An examination of city documents, correspondence and financial records underpinning Baltimore's experiment with privatization shows:

EAI's contract guaranteed that its schools had extra money to spend.

High enrollment projections by the school system gave EAI a $1.5 million windfall. When actual enrollment fell short, the contract let the company keep most of the money.

City oversight of EAI spending has been limited, and the city's chief overseer, Dr. Amprey, has often sided with EAI against his own top aides in battles over finances.

While EAI has yet to show solid student gains, shareholders have benefited as Baltimore revenue propelled EAI to higher stock prices and its first profits.

EAI took more than $6 million gross profit from Baltimore to company headquarters in Minneapolis, according to audited financial statements of its first two years here.

John T. Golle, the 51-year-old supersalesman who founded EAI in 1986, says his Tesseract reform program brought Baltimore "the sweetheart deal of a lifetime" - spotless schools, teacher training, classroom computers and financial expertise.

Mr. Golle, the company's chairman and chief executive, says that once corporate overhead (including executive salaries) is deducted from gross profit, EAI's net profit in Baltimore was $1 million.

He calls such profit a "modest" reward for a company that risked up-front capital and took on schools with more than their share of needy children. In fact, he says EAI is underpaid.

"We have never done a deal like this. We will never do another one," he said.

Splitting the difference

The key to EAI's Baltimore profits lies in the deal struck with city officials. Mr. Golle demanded the system's average cost per pupil: Take the school system's annual budget and divide by its projected number of pupils. Multiply the result by the Tesseract schools' projected enrollment of 4,815. Revenue to EAI: $26.7 million.

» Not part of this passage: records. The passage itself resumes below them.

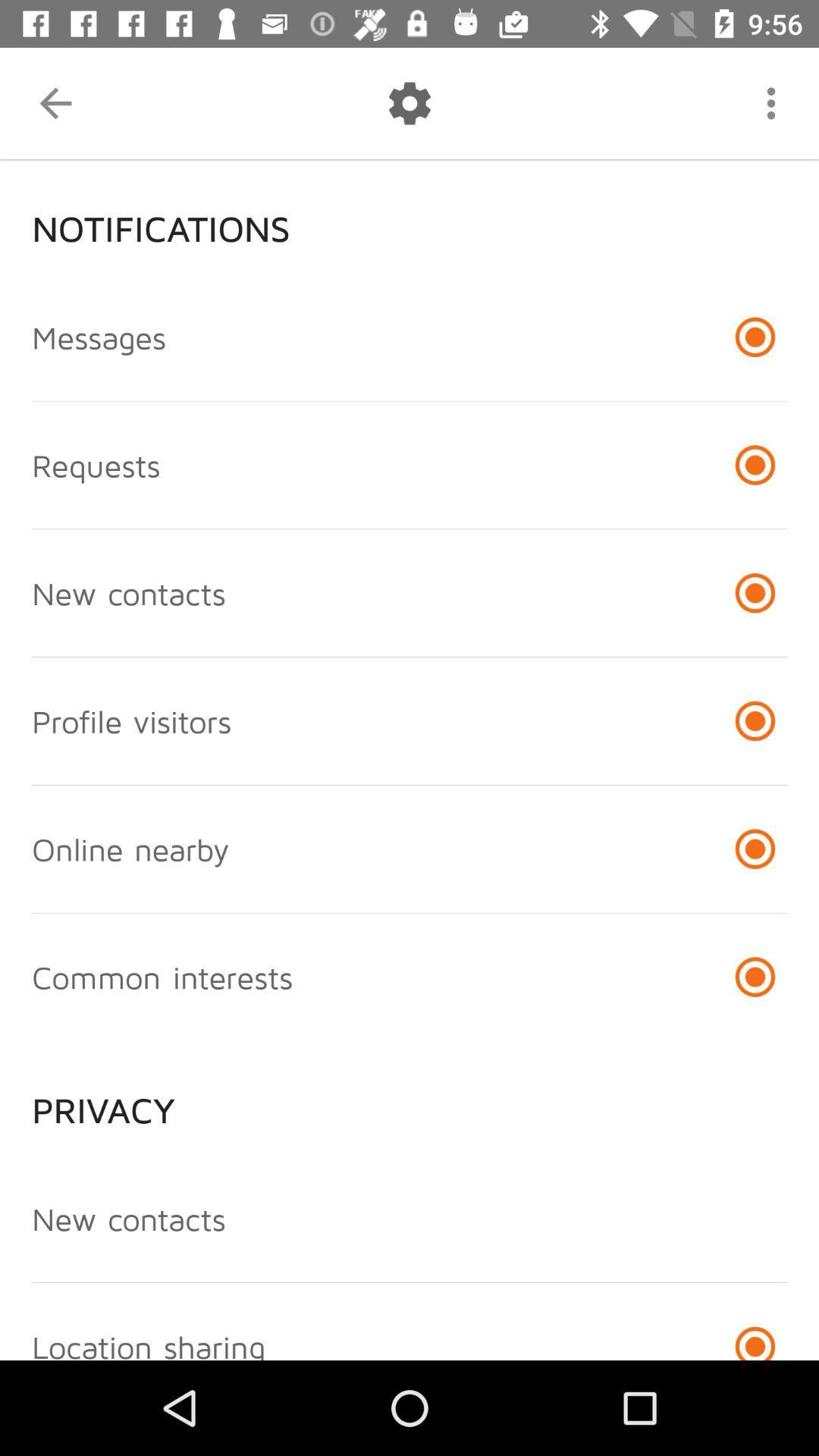 The image size is (819, 1456). Describe the element at coordinates (130, 720) in the screenshot. I see `profile visitors` at that location.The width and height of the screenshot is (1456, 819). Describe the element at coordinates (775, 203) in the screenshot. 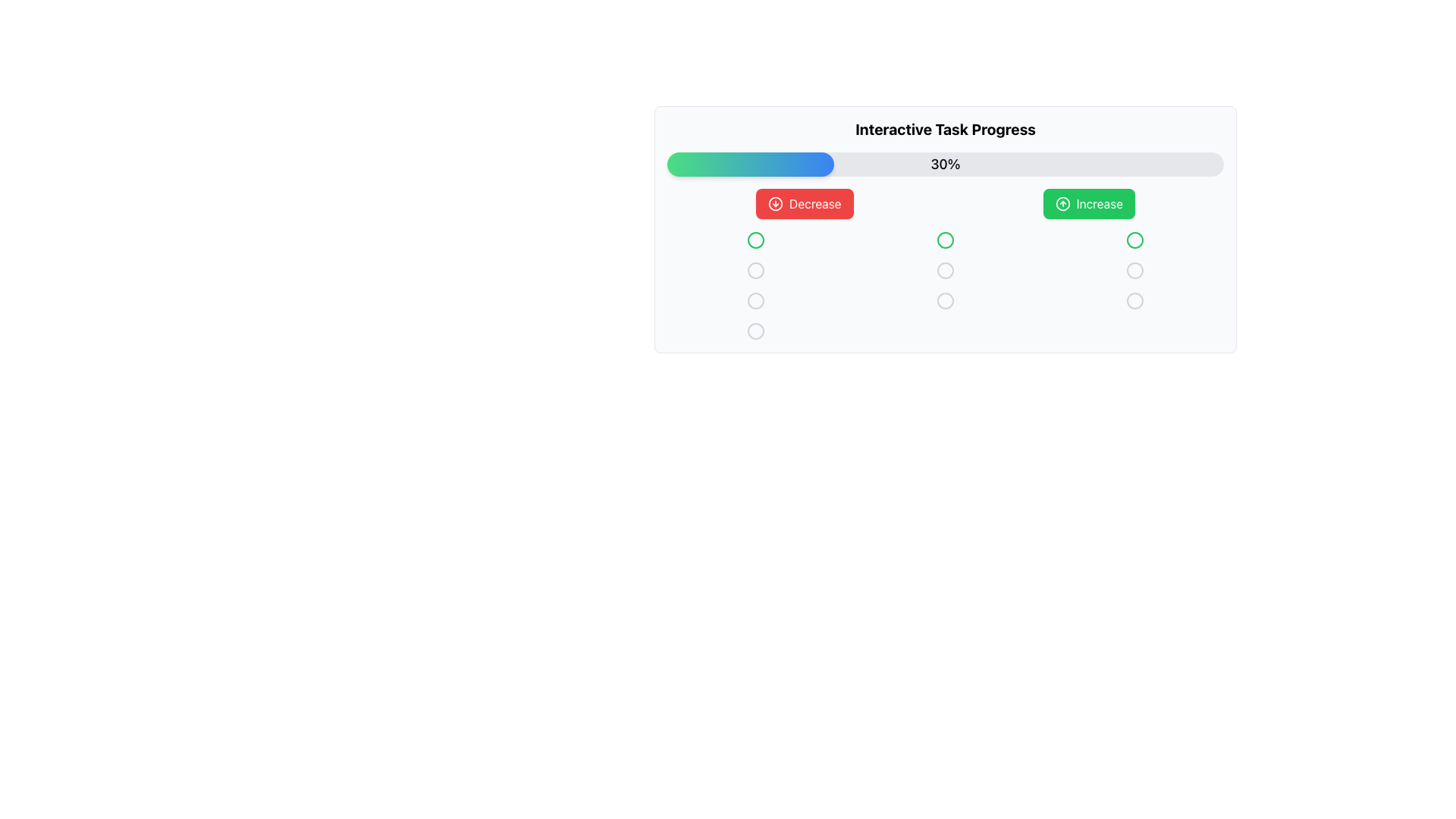

I see `the decrease icon located to the left side of the 'Decrease' button text` at that location.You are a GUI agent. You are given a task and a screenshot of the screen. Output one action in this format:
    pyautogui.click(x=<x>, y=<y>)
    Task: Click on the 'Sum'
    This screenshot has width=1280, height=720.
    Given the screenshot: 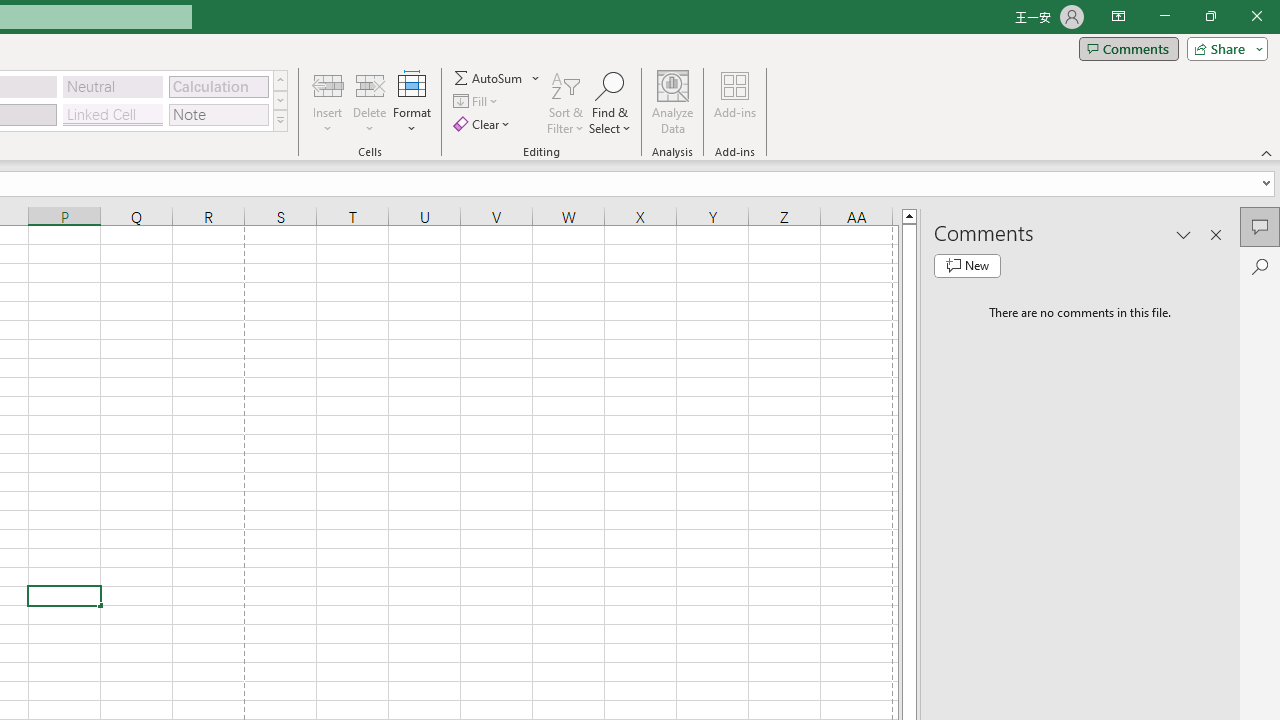 What is the action you would take?
    pyautogui.click(x=489, y=77)
    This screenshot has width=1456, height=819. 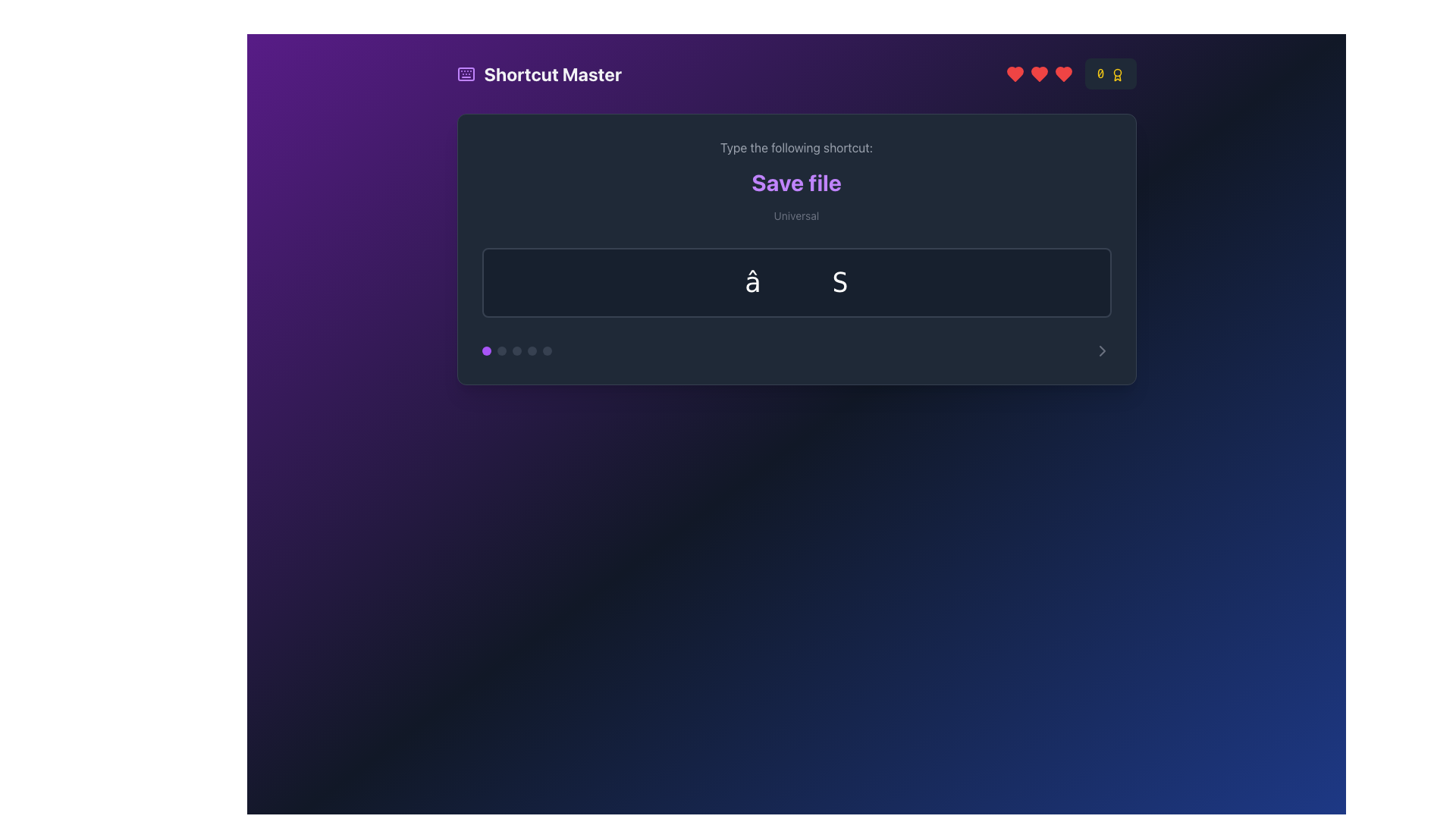 What do you see at coordinates (795, 180) in the screenshot?
I see `and read the textual instructions in the Text Display Area labeled 'Universal' about the shortcut 'Save file'` at bounding box center [795, 180].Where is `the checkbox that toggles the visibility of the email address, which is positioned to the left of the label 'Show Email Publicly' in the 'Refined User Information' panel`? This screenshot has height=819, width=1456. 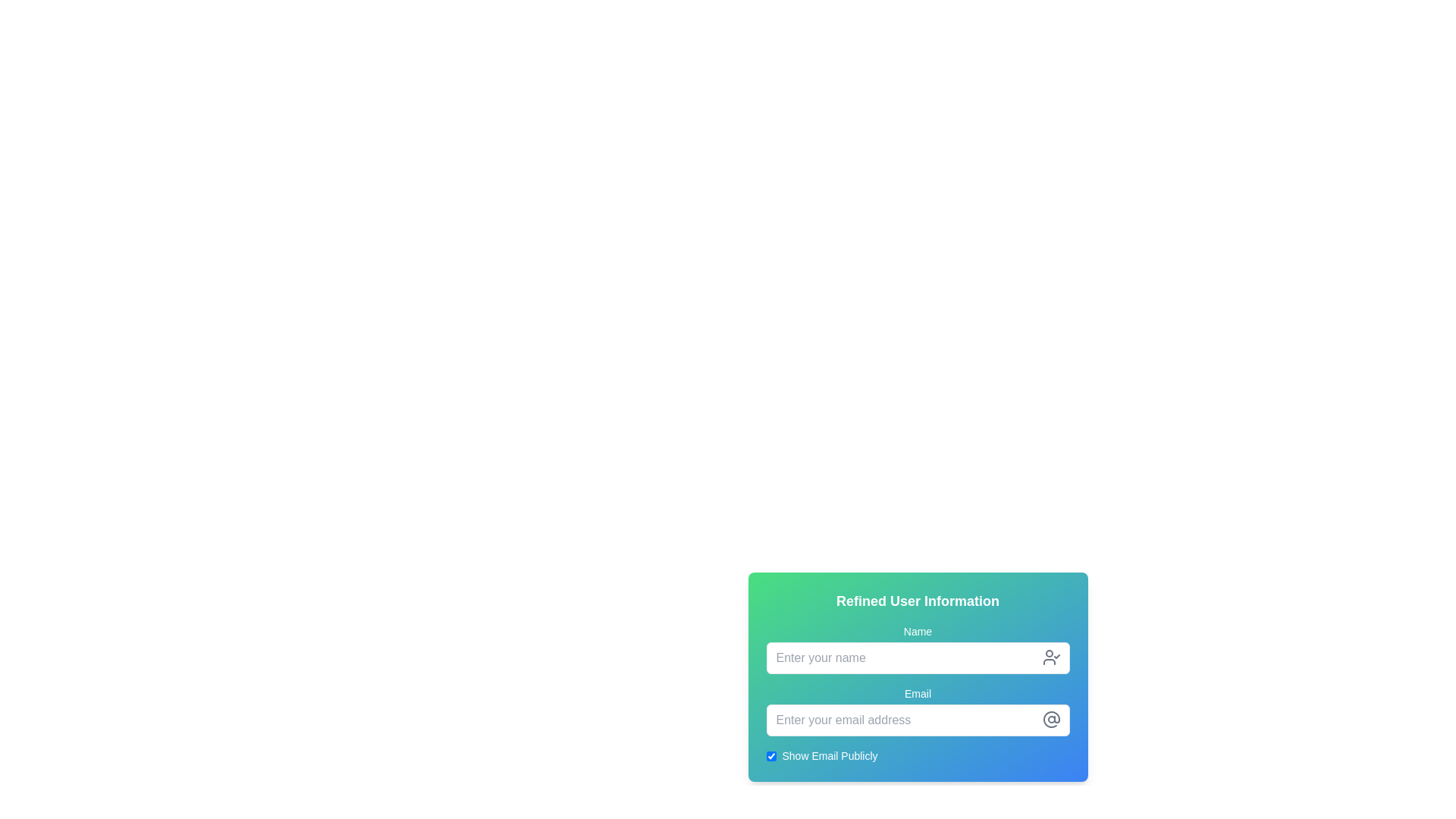 the checkbox that toggles the visibility of the email address, which is positioned to the left of the label 'Show Email Publicly' in the 'Refined User Information' panel is located at coordinates (771, 755).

The school system countered that EAI should receive only what the city had budgeted to operate the nine Tesseract schools directly: $20.6 million.

The two sides nearly split the difference. EAI agreed to pay back part of the $26.7 million to the city for central administration. That left the company with $23.3 million, or $2.7 million extra - money to spend or take as gross profit.

That extra money is equivalent to the cost of operating a typical 600-student elementary school or the expensive Baltimore School for the Arts for a full year.

From the first, EAI said its proposal was "cost neutral" to Baltimore, meaning the city wouldn't have to increase school funding to pay for it.